What this task involves —
In the text on alumni volunteers, what percentage of Americans with four-year degrees volunteer?

Making the Most of Alumni Volunteers

illustration of online learning with computers and textbooks

It’s critical that development officers at colleges and universities identify the best opportunities for harnessing alumni volunteerism. A December 2009 study by the Fidelity Charitable Gift Fund and VolunteerMatch offers some compelling data to demonstrate the importance of volunteerism to fundraising:

  • The average amount given by volunteers is more than 10 times that given by non-volunteers
  • The rate of volunteering increases with education (36% of Americans with high school diplomas, 56% with four-year degrees, 61% with post-graduate degrees)
  • 63% of Americans cite a renewed sense of the value and importance of service to their community
  • 66% believe “true philanthropy” involves giving both time and money

Early this year, we connected with Jim Langley, founder and president of Langley Innovations, and past vice president of advancement at Georgetown University, and asked for his advice on how advancement shops at colleges and universities can harness the power of alumni volunteerism.

Shifting Your Approach

Langley warns, “Too many organizations are being too patently obvious about getting people to volunteer as fundraisers or on a one-off pretext. An institution will invite nominal volunteerism (for example, sitting on a board), and then in a few months ask the volunteer to give. The problem with that is that it doesn’t recognize the mindset of a volunteer or the sequence of contribution that a volunteer sees as important.”

Recorded data —

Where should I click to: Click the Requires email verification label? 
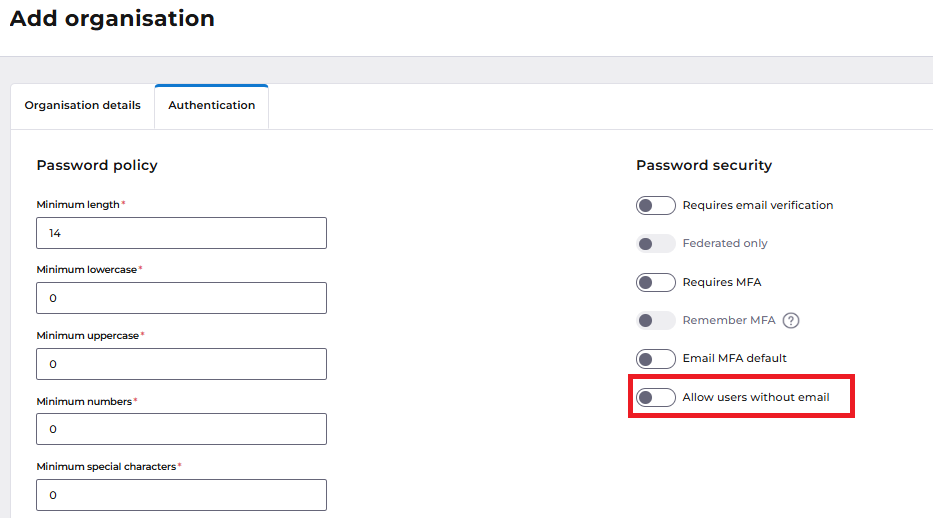pyautogui.click(x=757, y=205)
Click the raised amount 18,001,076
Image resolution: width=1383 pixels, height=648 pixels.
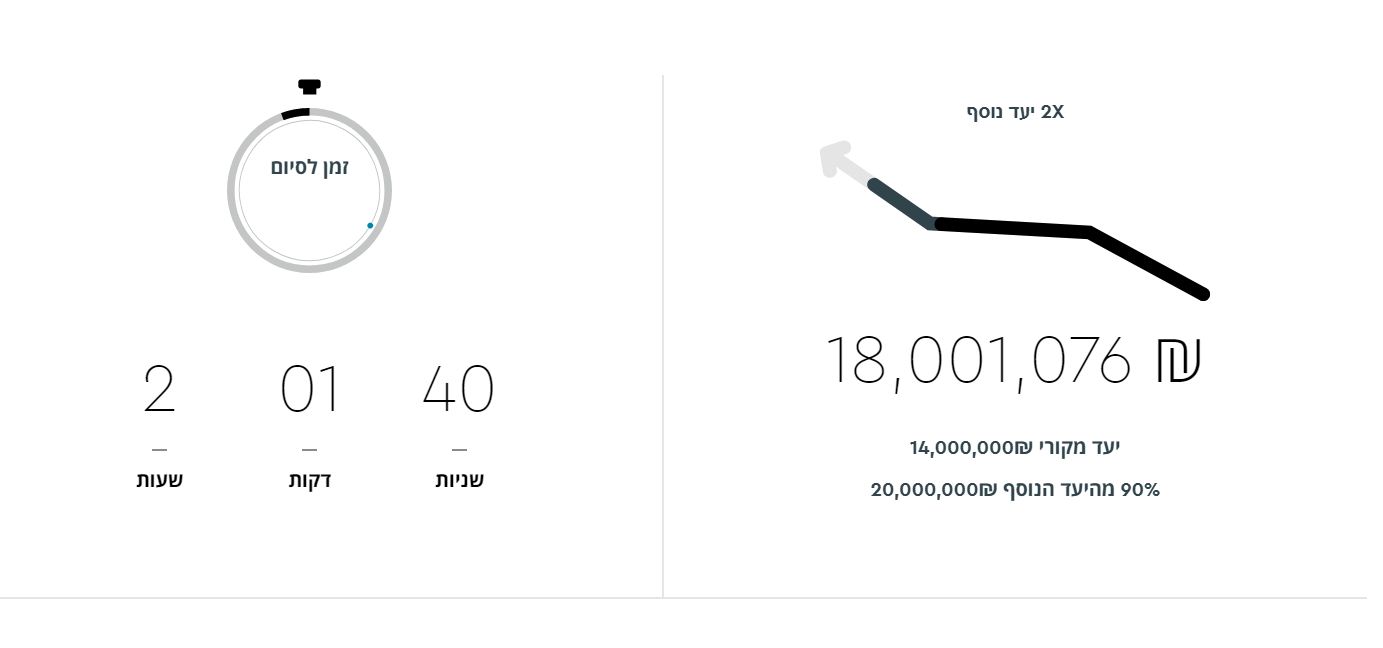pos(977,361)
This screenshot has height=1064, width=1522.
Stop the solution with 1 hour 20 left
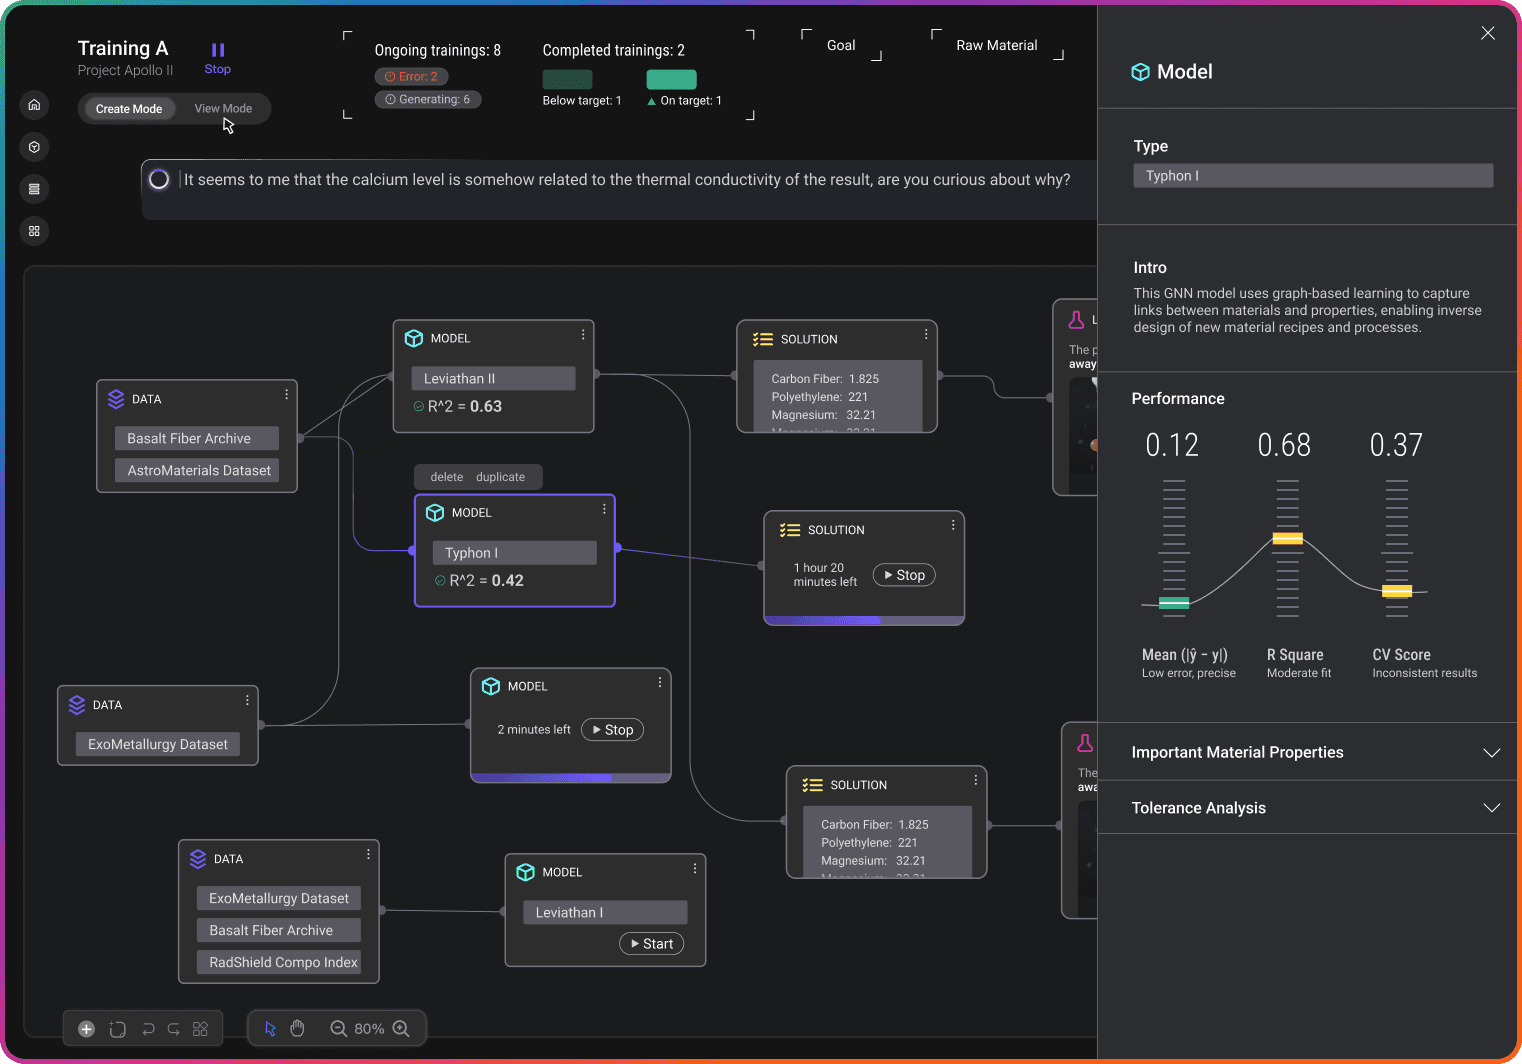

Answer to the exercise —
56%